Looking at the Boks’ aforementioned objectives, most of the answers were answered, but the rest can only be answered in the Paris cauldron and under the white-hot pressure that only playing against France can provide.
The Japan-based players – all nine of them if you include the recently returned Arendse – got their full canter, Tony Ball gradually got a foothold in the game as the Boks followed up a 26-0 halftime score with another 35 points in the second half, while injury returnees Arendse and Steenekamp had really good outings.
Arendse was slow to start with as the ball didn’t go his way in the first half, but had a busy enough second half to be voted player of the match, with two tries, a breakdown steal and an assist for Jesse Kriel.
Steenekamp – in early due to Nche’s injury – was typically strong in the scrum and workaholic on the carry and in defence.
Young Porthen had the nearest thing to an armchair ride a prop will ever have in a rugby game against an overmatched Japanese scrum, but he likes a clean and a dominant tackle.

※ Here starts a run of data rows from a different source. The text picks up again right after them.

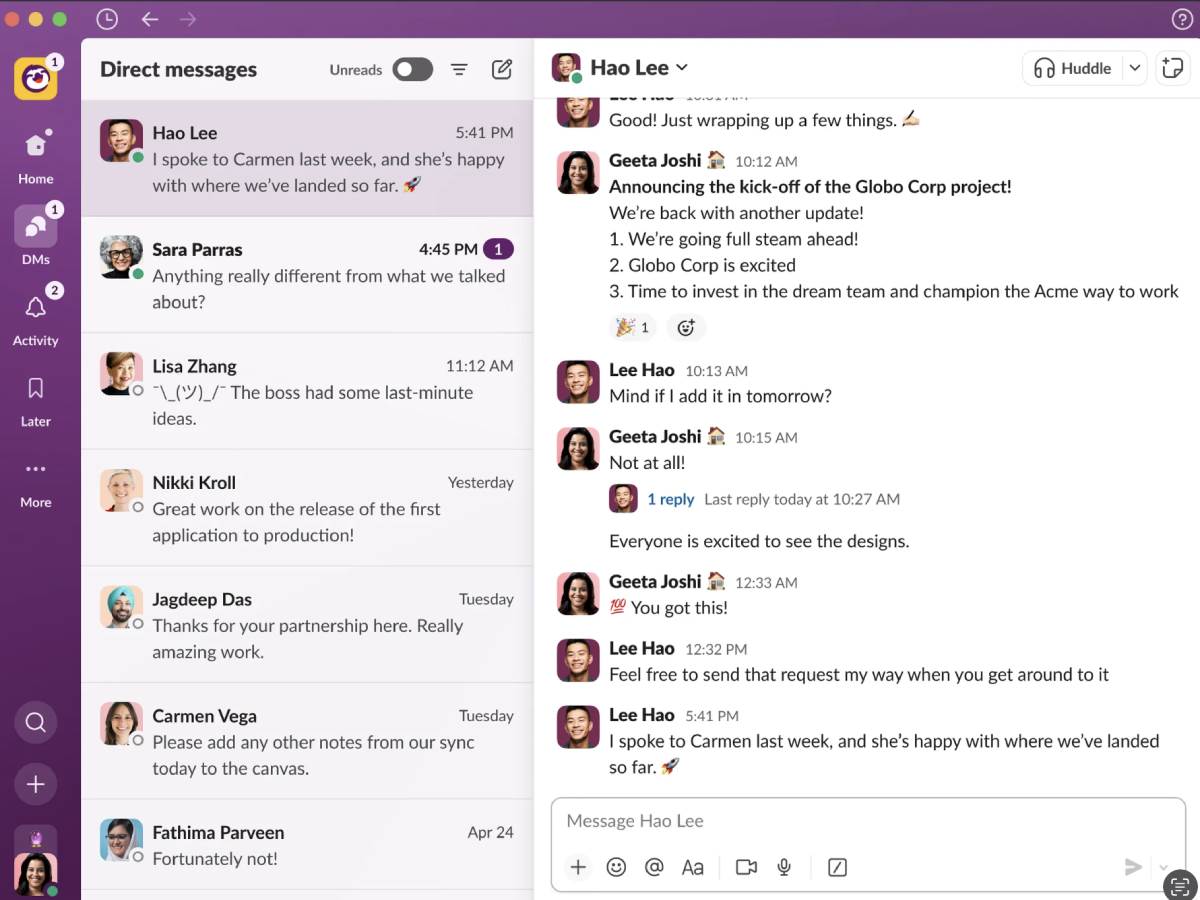
Task: Open the history clock icon
Action: tap(107, 19)
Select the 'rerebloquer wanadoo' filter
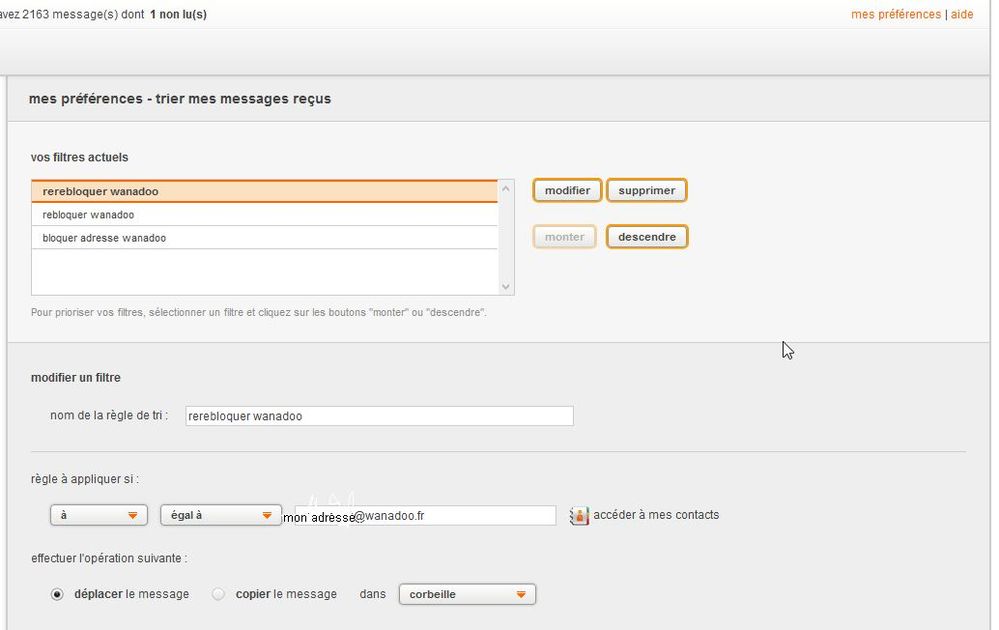Image resolution: width=999 pixels, height=630 pixels. click(264, 191)
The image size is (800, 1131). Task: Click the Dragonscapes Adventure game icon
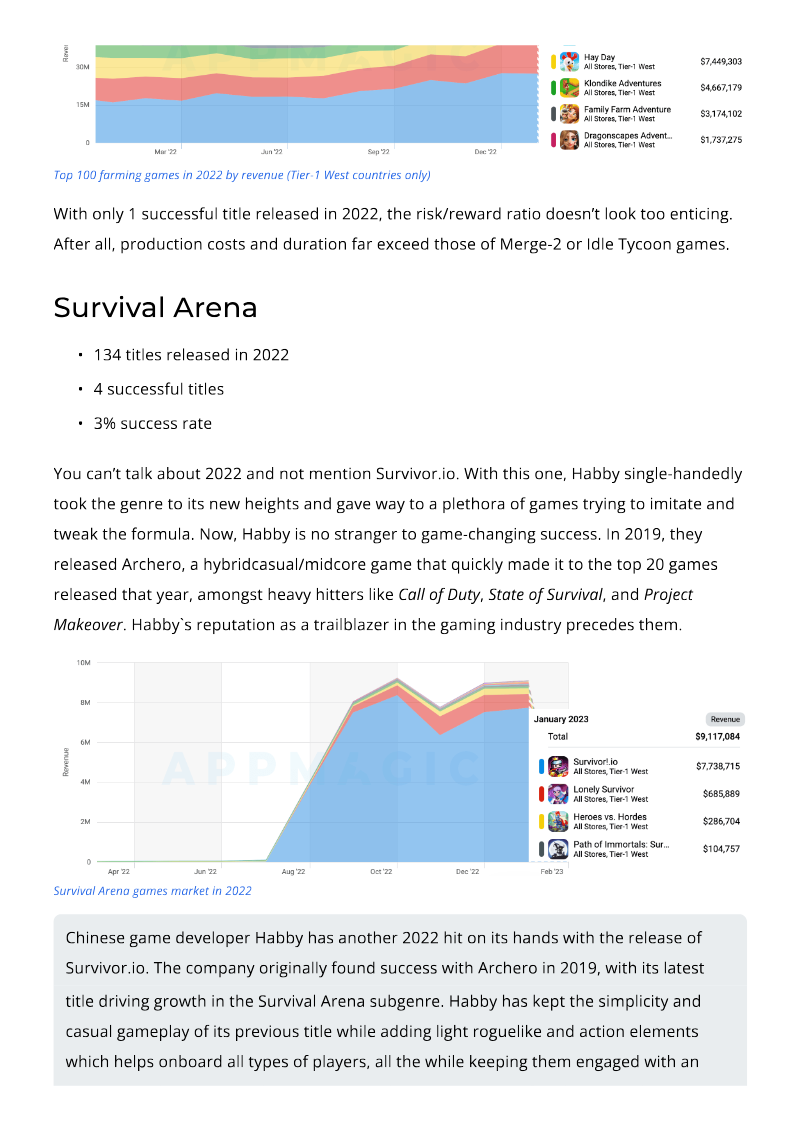click(569, 140)
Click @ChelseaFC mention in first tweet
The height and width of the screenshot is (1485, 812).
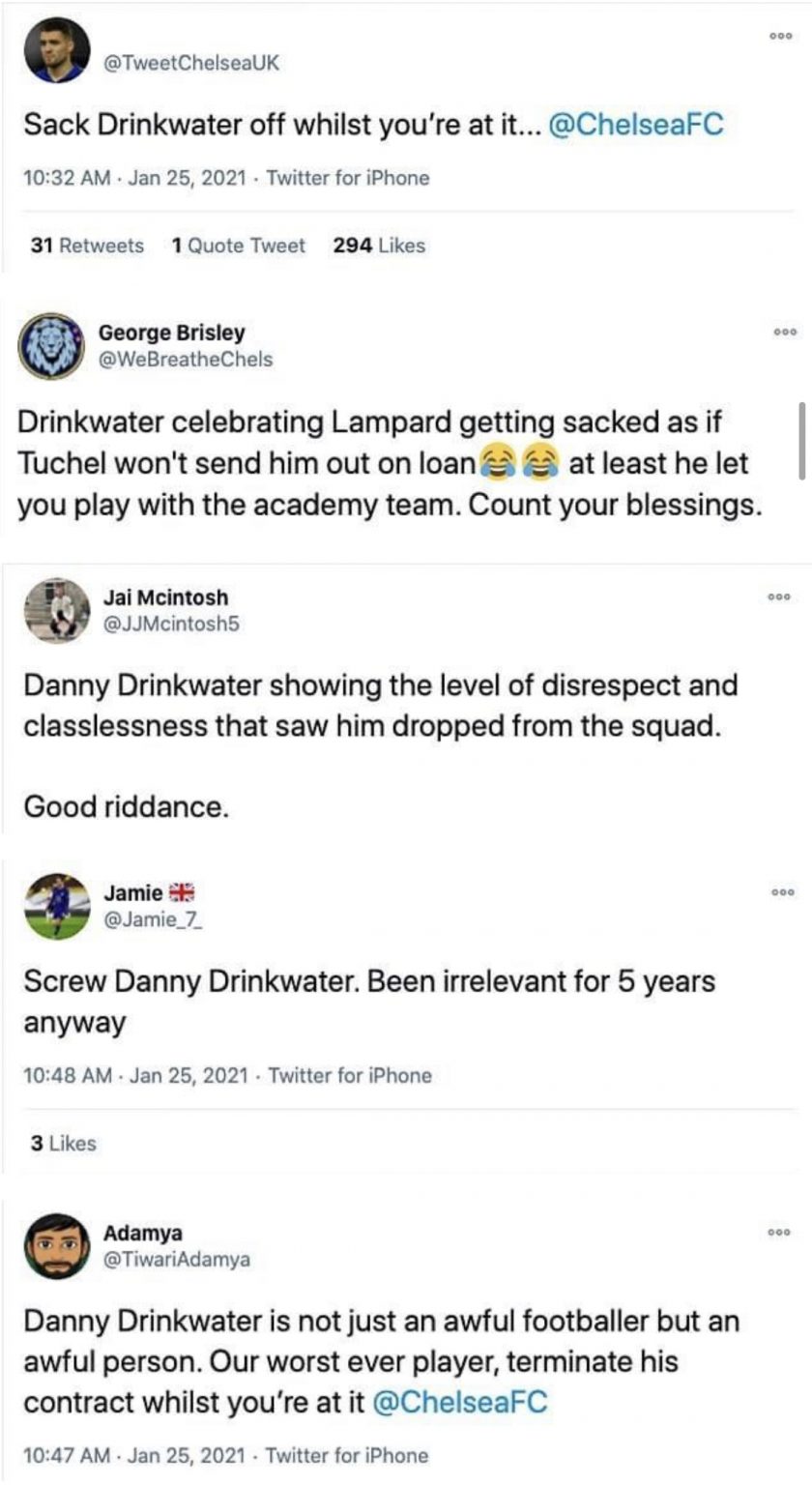(635, 126)
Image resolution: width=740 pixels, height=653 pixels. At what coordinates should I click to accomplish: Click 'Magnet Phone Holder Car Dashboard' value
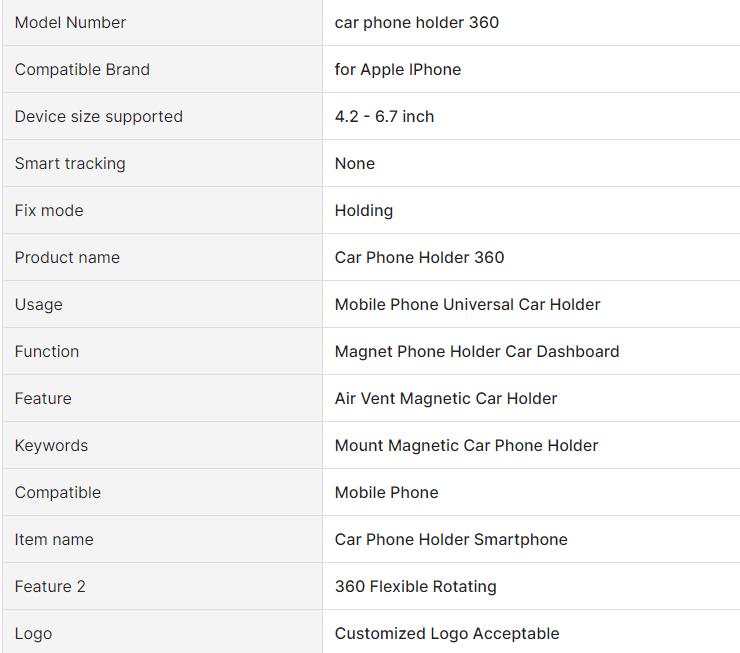point(476,351)
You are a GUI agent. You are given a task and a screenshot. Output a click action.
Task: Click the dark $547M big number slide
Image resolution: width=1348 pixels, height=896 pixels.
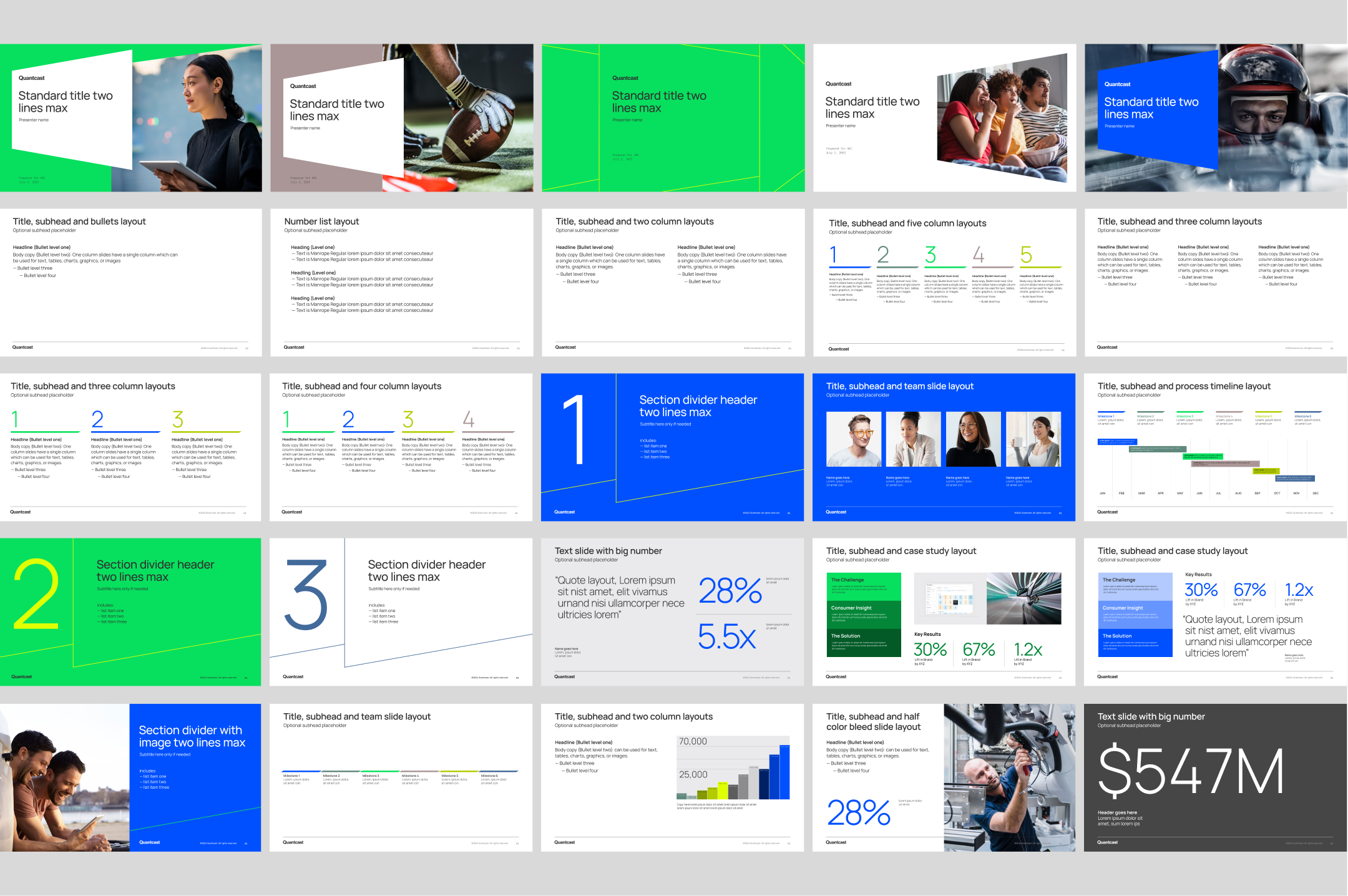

Kolbe at fullback was an assortment of overcooked kick-passes, knocked-on tip-on passes and the sheer brilliance which saw him bust through a double hit and set up Arendse’s second try with a kick-ahead afterwards.
There were also what you would call optional extras in terms of what the Bok fans wanted to see from the match.
Big Wilco Louw’s first Bok try was just what the doctor ordered, as well as Andre Esterhuizen’s first score as an openside flanker (after replacing Siya Kolisi), Kriel scoring 100 points from 20 tries was just reward from the last of the great triers, while Manie Libbok’s left-footed up-and-unders were something the rugby public didn’t know it needed.
If there was a concern from the Boks from the match with France in mind, it would have been the sight of destructive loosehead prop Ox Nche limping off in the 19th minute with what looked like an ankle injury, while winger Ethan Hooker went off for an HIA (Head Injury Assessment) and didn’t return in the second half.
The availability of those two will form part of the many headaches they will have to deal with when putting together a team to play France next weekend.
With Steenekamp having just returned as his backup, Nche will be the tougher to replace, while Hooker’s absence – if it comes to it – could be assuaged by Willemse’s return at fullback, with Kolbe returning to right wing.
Lock will be an interesting conundrum to solve for Erasmus and co.
Eben Etzebeth, who wasn’t in the matchday 23, and Lood de Jager are the most experienced pairing, but De Jager and RG Snyman’s reprisal of their Bulls days playing together was so effective that the coaches wouldn’t be human if they weren’t tempted to continue with a combination that has only played together three times for the Boks.
De Jager was the Boks’ go-to guy and contester in the lineout, throwing in 20 tackles – the most in the match – in the process, while Snyman was iron fist with his physicality and velvet glove with his ridiculously accurate offloading with three people hanging off him.
Franco Mostert looked like himself the most he has in recent matches, but with Pieter-Steph du Toit waiting in the wings, would they really go for someone else at blindside flank?
And would anyone deny Kolisi – who was lively to the second ball and mopping up for the Boks against Japan – his 100th Test against France?
There were 61-7 reasons to feel like the Boks ticked most of the right boxes against Japan.
But Japan simply didn’t ask the right physicality, intensity and tempo questions of the Boks, queries that will be in abundance at 22.10 next Saturday.